• [Data to use]
= = = = =
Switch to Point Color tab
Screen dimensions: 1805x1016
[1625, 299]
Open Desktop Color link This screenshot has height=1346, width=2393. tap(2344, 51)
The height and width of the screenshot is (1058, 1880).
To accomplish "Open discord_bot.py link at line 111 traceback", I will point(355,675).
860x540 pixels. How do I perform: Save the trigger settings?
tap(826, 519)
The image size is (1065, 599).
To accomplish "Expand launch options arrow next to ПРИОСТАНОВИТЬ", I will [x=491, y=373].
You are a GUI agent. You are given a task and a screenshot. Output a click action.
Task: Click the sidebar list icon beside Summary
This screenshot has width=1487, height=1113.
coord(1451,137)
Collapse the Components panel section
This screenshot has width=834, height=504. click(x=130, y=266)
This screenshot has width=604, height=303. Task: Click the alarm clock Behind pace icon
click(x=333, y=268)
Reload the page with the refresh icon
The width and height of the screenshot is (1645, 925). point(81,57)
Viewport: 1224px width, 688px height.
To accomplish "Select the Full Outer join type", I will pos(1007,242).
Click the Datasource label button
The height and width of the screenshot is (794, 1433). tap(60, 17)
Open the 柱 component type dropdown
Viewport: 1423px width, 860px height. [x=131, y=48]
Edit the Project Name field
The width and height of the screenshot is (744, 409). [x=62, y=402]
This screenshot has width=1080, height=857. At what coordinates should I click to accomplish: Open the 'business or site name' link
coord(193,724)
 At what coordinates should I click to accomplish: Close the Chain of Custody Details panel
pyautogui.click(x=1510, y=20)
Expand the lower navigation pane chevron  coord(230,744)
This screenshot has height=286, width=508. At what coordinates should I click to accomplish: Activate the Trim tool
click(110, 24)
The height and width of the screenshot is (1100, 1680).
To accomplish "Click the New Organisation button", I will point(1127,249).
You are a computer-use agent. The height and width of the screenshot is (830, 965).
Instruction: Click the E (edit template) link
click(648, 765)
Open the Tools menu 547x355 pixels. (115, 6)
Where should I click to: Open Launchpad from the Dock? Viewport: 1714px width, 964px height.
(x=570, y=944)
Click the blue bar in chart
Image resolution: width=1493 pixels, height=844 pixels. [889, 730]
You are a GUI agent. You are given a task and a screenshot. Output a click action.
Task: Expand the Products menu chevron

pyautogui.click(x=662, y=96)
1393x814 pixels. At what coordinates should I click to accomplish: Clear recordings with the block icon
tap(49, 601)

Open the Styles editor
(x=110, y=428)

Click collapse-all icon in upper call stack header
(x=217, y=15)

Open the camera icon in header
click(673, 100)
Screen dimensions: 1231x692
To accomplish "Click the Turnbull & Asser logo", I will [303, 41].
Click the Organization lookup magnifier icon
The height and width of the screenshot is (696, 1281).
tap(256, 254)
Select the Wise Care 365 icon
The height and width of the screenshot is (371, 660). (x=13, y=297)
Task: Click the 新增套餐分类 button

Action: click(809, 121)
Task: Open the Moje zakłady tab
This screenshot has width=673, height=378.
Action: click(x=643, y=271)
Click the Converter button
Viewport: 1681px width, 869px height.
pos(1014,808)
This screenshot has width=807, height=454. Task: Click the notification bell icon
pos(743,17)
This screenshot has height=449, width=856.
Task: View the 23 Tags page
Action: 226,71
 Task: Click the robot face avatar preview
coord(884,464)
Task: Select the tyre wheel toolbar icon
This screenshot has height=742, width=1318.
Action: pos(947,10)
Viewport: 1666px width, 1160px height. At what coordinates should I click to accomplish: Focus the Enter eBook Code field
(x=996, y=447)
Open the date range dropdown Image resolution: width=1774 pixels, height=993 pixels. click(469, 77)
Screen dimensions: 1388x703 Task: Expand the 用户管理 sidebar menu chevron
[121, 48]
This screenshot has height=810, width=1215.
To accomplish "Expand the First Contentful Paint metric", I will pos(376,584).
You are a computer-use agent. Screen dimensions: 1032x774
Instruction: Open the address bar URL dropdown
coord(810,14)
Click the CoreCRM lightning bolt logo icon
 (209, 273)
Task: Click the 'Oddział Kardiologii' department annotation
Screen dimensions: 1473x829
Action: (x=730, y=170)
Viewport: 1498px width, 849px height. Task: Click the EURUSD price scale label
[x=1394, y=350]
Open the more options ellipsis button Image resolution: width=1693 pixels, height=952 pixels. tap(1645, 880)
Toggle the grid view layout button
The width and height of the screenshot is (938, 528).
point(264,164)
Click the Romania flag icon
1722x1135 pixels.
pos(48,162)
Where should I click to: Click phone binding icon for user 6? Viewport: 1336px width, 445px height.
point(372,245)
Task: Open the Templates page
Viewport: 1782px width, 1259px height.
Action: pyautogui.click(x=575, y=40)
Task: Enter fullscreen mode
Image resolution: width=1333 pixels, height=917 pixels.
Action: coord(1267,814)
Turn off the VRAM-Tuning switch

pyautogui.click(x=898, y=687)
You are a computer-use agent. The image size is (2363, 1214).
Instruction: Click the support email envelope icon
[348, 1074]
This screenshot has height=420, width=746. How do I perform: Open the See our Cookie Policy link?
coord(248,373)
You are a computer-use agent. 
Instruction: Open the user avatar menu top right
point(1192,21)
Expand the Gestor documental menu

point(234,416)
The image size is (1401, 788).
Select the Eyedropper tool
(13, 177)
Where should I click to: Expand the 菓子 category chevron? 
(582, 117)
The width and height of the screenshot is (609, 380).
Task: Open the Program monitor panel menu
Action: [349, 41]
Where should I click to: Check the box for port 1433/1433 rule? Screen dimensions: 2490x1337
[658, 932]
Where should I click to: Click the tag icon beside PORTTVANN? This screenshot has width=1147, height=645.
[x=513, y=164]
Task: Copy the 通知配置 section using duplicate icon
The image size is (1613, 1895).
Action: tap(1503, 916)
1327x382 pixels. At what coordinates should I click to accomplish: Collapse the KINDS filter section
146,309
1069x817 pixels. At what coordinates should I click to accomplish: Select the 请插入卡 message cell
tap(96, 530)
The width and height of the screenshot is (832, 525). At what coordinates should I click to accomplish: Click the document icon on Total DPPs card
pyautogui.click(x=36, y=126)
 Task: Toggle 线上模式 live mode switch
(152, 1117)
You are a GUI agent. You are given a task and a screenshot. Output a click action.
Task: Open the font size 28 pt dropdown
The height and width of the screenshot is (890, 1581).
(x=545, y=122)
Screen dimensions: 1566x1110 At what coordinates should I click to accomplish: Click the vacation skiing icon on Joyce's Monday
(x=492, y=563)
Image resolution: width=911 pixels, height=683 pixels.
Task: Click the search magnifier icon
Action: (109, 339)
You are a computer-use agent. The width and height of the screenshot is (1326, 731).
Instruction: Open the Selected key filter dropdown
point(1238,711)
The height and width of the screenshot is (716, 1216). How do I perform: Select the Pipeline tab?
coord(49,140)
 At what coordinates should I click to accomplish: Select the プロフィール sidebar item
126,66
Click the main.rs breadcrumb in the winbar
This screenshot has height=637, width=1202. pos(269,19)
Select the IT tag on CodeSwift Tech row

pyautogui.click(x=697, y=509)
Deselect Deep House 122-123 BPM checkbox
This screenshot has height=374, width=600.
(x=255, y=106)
= = = = =
• [Brief]
Using the entries above, quote each line verbatim from the first through the line that contains "The height and width of the screenshot is (1058, 1880).".

• [Result for this task]
Switch to Point Color tab
Screen dimensions: 1805x1016
[1625, 299]
Open Desktop Color link This screenshot has height=1346, width=2393. tap(2344, 51)
The height and width of the screenshot is (1058, 1880).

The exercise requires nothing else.